No scalpel, no drill
“This is a game changer,” says Sunnybrook neurosurgeon Dr. Nir Lipsman. “It really changes the way we think about surgical treatments for tremor. No scalpel needed. No drill needed.”
Instead, the treatment uses a more non-invasive approach. The technology allows doctors to focus ultrasound waves guided by an MRI through a patient’s skull to reach an area located deep in the brain called the thalamus. The sound waves target and destroy the cells that cause the tremor.
“What we’re effectively doing with this procedure, in a non-invasive way, is killing those neurons and destroying those neurons with high frequency focussed ultrasound,” says Lipsman.
He is part of an international team that studied 76 patients with essential tremor in a clinical trial in 2013.
After three months of treatment, patients who received focussed ultrasound saw their tremors reduced by 47 per cent. After one year, it was a 40 per cent reduction in tremors.
That’s compared to less than one per cent improvement in those who received a so-called “sham procedure” or placebo.
Side-effects included gait disturbance and numbness that decreased over one year.
The results were published today in the New England Journal of Medicine.
The technology “will open up a new era that will revolutionize the way brain diseases will be treated, eventually benefitting millions of patients,” says Dr. Kullervo Hynynen, director of physical sciences at Sunnybrook Research Institute. He also helped develop the technology.
Lying inside the MRI machine last week at Sunnybrook, Smith patiently endured the four-hour procedure.
Like all other patients before her — and so far there have been about 40 at Sunnybrook — she remained awake and was closely monitored by a team of neurosurgeons and MRI technicians in a nearby room.
When it was over, when she walked out of the MRI room. Doctors removed the cumbersome helmet, she sat down and performed a few tests for Lipsman.
“Are you able to touch your nose with your index finger?” he asked. She did, guiding a steady hand to the tip of her nose.
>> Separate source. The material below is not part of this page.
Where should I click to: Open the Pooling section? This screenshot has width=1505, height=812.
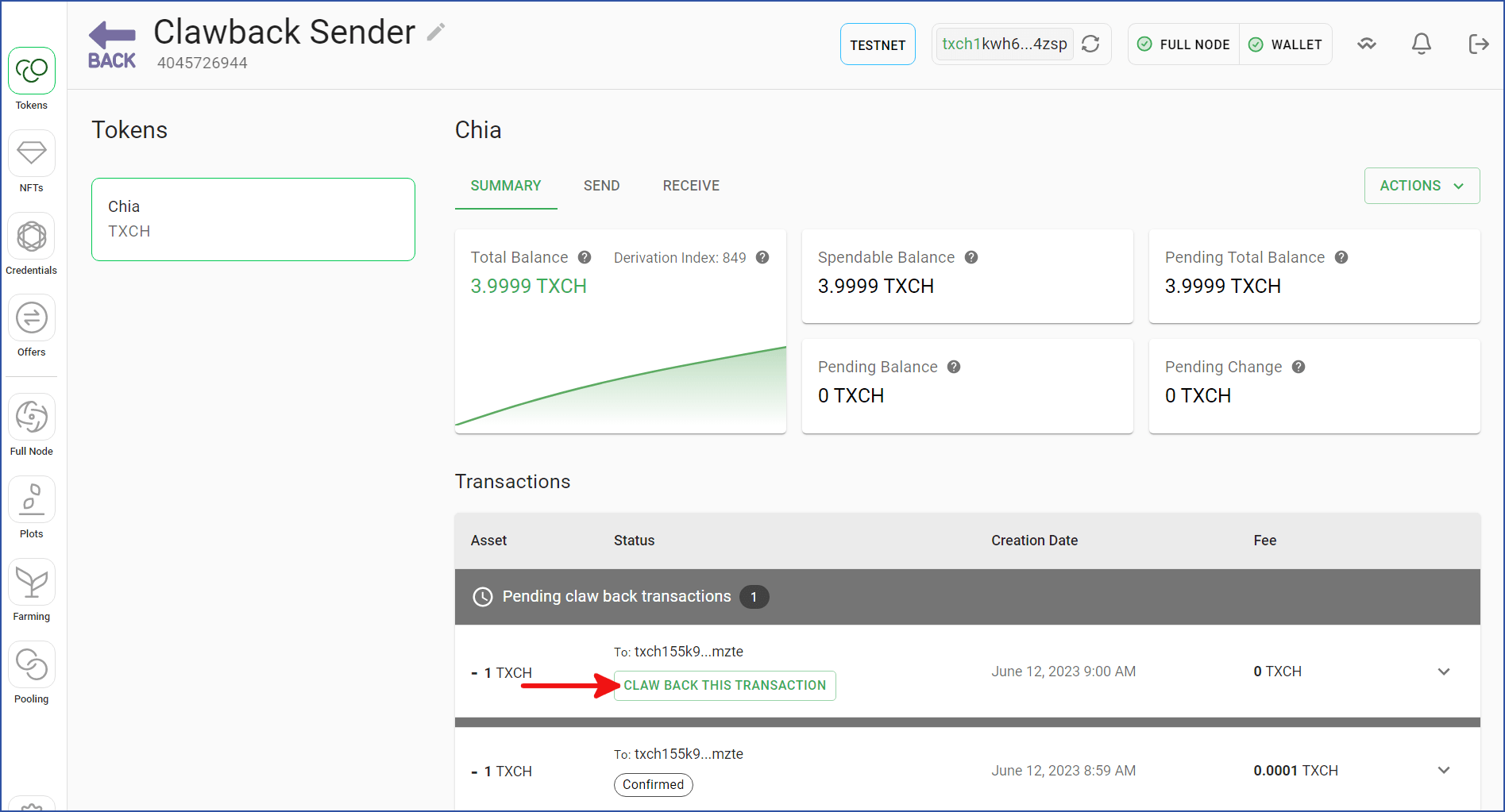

“Couldn’t do that before,” she said.
She was handed a glass of water. She drank it, without a drop falling. She beamed with satisfaction.
“This is amazing.”
Finally, she was asked to write her name, a task that has been impossible for decades.
Her penmanship was flawless.
“Just being able to to hold my hand like that — it’s miraculous.”
For good measure, she rose from her wheelchair and performed an Irish jig.
Doctors hope to apply the technology in the treatment of other diseases like Parkinson’s and epilepsy.
For Smith, her objectives are less grandiose: a return to her passions of gardening and art. But most of all, she looks forward to the simpler gestures between a married couple.
“I will be able to sign my husband’s card for our 50th wedding anniversary,” she told reporters, “which is coming up at the end of the year.”